* [Your goal]: Output the line with "ঢাকা (37, 128)" and every line below it until the listing ends, exactly as written and with nothing added.
*** Data extracts Section Begins ***
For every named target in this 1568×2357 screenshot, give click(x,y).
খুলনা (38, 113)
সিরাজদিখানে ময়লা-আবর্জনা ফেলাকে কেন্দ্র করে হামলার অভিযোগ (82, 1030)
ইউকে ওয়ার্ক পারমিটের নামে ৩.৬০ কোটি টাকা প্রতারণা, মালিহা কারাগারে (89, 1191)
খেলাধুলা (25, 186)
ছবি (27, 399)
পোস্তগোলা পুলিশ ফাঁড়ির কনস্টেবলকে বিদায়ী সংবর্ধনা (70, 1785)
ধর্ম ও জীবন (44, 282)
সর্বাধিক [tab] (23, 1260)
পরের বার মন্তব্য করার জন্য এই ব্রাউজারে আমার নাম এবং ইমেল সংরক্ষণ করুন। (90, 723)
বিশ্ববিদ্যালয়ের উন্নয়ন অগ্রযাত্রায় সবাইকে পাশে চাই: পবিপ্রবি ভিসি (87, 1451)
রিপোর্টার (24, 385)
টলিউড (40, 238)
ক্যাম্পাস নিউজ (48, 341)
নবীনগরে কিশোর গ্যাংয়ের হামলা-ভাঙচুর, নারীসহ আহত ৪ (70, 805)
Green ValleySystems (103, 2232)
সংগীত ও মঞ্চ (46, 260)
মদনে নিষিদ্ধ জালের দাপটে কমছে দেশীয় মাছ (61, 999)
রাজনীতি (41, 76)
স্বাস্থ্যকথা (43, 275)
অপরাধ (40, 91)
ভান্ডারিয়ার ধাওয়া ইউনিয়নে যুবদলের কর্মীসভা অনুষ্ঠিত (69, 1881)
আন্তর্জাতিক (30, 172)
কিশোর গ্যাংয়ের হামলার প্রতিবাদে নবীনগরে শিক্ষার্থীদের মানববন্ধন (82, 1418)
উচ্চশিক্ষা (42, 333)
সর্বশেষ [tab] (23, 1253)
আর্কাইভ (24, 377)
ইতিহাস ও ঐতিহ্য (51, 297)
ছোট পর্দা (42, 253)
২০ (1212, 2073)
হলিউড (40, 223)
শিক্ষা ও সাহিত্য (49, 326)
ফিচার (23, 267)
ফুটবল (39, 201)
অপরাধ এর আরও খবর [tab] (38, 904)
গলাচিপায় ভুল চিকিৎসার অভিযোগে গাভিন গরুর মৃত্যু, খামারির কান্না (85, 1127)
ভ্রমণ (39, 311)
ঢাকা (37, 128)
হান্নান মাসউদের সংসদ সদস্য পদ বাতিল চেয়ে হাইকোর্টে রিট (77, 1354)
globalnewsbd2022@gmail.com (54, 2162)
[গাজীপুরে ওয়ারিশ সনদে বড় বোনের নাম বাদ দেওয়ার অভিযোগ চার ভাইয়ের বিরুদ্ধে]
*** Data extracts Section Ends ***
* [Task result]:
ঢাকা (37, 128)
হান্নান মাসউদের সংসদ সদস্য পদ বাতিল চেয়ে হাইকোর্টে রিট (77, 1354)
globalnewsbd2022@gmail.com (54, 2162)
[গাজীপুরে ওয়ারিশ সনদে বড় বোনের নাম বাদ দেওয়ার অভিযোগ চার ভাইয়ের বিরুদ্ধে]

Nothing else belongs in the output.